In short, Magic Kingdom is least busy on days with Mickey’s Not So Scary Halloween Party in the evening and more busy on days that MNSSHP isn’t happening. This is because the Halloween Party is separately-ticketed, which causes Magic Kingdom to close early on MNSSHP nights. Many day guests avoid Magic Kingdom on party dates because the park hours are shorter and fireworks are not shown to regular guests. This results in significantly lighter crowds before the party.

These same guests then flock to non-party days in Magic Kingdom. Even though the park has longer hours on these dates, you will get less done than you could before ~5 pm on a party day. So long as you’re comfortable missing the fireworks or are fine watching from a resort restaurant or the TTC, we highly recommend doing your days in Magic Kingdom on party dates.

Avoid Saturdays in Magic Kingdom during party season, which will likely have 9/10 or 10/10 crowd levels. Also steer clear of any days that are in between two or more Mickey’s Not So Scary Halloween Party nights.

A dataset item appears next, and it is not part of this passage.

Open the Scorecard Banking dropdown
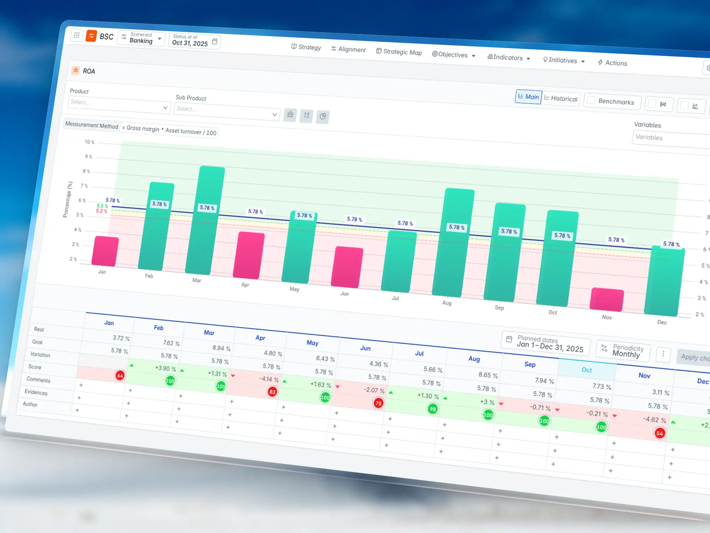coord(141,38)
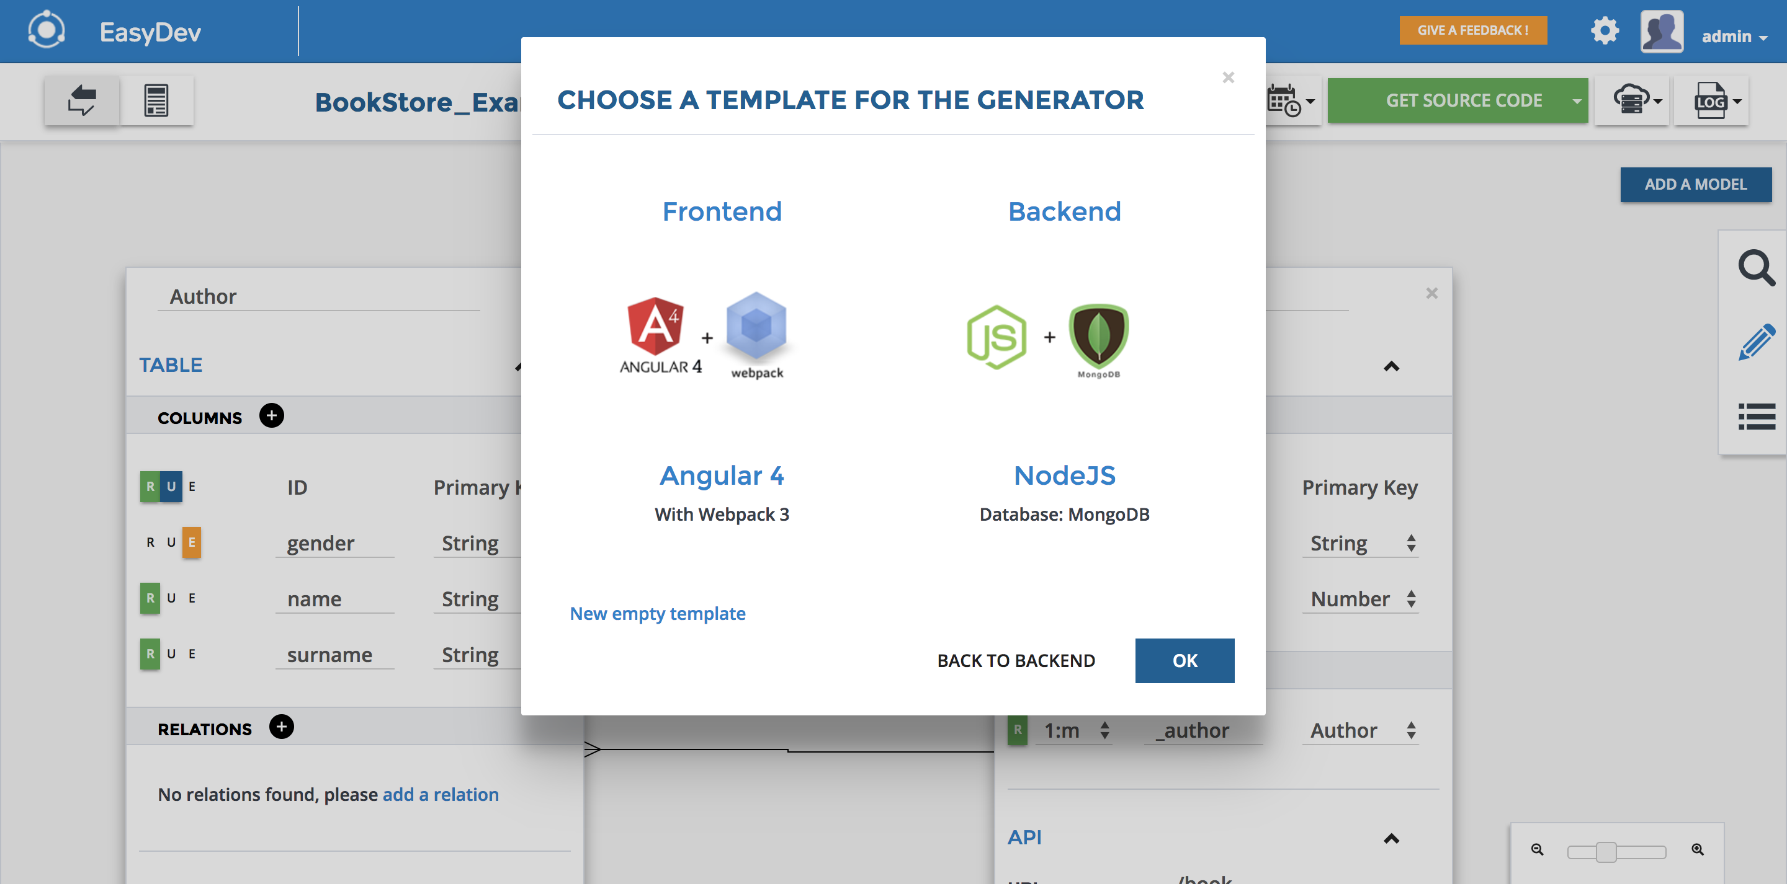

This is less important in August and September when attendance levels are lower, but is absolutely essential in October.

If you have a Park Hopper ticket, visit Magic Kingdom during the day on Mickey’s Not So Scary Halloween Party nights, and then head to another park at around 4 pm. Animal Kingdom will always be your best option for lower-crowd evenings during the fall. Disney’s Hollywood Studios is another solid option. Epcot tends to be the “hopper park” (especially during Food & Wine Festival) so we’re less inclined to recommend it.

If you don’t have a Park Hopper ticket…we’d strongly recommend upgrading to one. As far as splurges go, this is a valuable one to have during party season at Walt Disney World.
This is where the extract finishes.